_TASK DATA_
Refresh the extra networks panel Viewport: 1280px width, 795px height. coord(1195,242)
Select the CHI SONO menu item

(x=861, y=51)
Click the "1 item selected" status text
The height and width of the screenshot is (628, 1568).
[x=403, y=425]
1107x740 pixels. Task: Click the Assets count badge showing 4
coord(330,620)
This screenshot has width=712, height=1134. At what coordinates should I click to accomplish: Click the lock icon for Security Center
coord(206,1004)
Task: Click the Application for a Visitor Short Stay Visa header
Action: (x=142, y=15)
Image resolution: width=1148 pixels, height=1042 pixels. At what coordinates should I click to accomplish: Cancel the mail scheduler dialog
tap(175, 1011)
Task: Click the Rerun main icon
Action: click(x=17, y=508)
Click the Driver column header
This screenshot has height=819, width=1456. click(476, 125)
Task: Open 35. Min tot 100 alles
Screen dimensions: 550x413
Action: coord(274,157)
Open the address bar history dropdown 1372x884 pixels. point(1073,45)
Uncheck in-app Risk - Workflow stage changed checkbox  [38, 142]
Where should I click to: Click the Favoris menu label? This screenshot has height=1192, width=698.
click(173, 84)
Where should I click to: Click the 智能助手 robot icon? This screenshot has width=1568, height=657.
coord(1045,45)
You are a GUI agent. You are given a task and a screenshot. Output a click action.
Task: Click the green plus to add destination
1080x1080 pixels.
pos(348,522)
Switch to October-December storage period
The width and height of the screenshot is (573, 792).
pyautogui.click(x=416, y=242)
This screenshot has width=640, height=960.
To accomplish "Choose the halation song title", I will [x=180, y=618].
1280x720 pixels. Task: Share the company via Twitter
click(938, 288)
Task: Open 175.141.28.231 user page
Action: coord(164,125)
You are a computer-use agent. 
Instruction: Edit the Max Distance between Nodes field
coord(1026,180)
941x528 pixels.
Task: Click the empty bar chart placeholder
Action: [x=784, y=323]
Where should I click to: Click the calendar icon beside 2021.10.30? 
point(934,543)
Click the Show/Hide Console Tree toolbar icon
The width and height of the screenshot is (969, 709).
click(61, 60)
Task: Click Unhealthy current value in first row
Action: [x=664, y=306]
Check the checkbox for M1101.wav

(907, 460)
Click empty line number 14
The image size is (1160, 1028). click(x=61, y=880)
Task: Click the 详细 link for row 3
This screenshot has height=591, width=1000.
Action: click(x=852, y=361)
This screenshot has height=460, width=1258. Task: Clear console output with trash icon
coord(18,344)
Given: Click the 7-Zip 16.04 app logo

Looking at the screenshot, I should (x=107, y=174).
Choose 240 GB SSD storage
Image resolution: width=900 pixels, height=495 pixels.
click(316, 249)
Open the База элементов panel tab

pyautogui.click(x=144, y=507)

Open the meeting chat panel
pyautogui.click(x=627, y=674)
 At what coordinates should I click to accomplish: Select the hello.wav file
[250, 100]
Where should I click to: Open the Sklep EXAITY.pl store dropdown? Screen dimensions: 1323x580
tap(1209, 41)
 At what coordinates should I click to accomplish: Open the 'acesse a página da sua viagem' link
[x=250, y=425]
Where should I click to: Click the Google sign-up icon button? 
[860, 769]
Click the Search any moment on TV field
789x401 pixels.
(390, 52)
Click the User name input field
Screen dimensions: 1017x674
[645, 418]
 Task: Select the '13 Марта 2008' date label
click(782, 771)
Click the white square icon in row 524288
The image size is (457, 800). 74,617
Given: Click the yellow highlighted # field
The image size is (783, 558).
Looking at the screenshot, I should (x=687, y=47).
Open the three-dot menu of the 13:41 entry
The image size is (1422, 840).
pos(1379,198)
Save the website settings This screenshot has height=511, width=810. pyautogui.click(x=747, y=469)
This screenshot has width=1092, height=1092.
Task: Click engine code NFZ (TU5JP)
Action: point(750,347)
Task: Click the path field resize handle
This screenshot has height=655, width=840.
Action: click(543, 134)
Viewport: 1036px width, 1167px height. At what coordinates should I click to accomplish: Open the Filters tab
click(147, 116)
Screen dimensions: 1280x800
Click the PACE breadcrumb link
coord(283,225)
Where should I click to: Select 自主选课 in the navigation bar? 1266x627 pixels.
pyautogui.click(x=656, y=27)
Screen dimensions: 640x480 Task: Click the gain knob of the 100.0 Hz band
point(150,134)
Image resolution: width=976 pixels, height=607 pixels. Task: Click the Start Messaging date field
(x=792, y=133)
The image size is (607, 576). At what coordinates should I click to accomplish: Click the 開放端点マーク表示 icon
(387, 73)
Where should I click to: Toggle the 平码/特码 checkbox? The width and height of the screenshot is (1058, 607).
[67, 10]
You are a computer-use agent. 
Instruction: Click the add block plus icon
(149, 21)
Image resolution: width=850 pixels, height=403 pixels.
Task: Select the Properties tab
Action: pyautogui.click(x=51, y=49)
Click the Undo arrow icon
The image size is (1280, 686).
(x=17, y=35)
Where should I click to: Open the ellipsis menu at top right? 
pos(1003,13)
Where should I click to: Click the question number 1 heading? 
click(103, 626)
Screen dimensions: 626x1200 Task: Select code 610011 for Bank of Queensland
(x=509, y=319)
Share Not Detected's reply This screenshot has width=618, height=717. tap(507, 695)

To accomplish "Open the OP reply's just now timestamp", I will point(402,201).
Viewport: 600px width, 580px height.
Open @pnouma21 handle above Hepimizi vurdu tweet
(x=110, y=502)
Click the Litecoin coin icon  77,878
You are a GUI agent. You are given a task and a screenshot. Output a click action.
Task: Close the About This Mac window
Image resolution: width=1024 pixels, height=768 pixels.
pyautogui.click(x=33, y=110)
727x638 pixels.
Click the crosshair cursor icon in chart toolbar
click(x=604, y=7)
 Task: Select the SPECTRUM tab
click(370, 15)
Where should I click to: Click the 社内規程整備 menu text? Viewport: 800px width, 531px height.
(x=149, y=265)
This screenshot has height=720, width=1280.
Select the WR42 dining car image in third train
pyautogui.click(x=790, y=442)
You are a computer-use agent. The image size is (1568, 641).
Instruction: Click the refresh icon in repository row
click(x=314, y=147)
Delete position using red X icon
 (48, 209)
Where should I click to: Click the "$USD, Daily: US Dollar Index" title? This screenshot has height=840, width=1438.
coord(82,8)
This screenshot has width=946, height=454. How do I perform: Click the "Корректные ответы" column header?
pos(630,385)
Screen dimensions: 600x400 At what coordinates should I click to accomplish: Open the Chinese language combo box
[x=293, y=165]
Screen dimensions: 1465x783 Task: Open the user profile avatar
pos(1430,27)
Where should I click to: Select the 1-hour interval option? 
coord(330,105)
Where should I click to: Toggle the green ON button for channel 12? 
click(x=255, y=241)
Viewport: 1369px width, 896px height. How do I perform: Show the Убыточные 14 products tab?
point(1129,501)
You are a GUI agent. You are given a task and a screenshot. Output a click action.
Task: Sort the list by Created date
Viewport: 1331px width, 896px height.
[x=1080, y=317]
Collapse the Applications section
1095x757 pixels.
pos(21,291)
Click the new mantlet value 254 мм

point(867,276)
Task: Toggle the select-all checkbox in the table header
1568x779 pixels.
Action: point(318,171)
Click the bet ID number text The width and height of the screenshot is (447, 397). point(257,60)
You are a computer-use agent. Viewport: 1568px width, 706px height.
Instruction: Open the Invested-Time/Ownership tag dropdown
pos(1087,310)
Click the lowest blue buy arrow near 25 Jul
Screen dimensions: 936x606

_YOUR GOAL_
The stretch of entries above that starts with the line containing "Share Not Detected's" and goes on through the line containing "Click the Litecoin" is to be transcribed exactly, and no other line is to be transcribed.

_FINISHED TASK_
Share Not Detected's reply This screenshot has width=618, height=717. tap(507, 695)

To accomplish "Open the OP reply's just now timestamp", I will point(402,201).
Viewport: 600px width, 580px height.
Open @pnouma21 handle above Hepimizi vurdu tweet
(x=110, y=502)
Click the Litecoin coin icon  77,878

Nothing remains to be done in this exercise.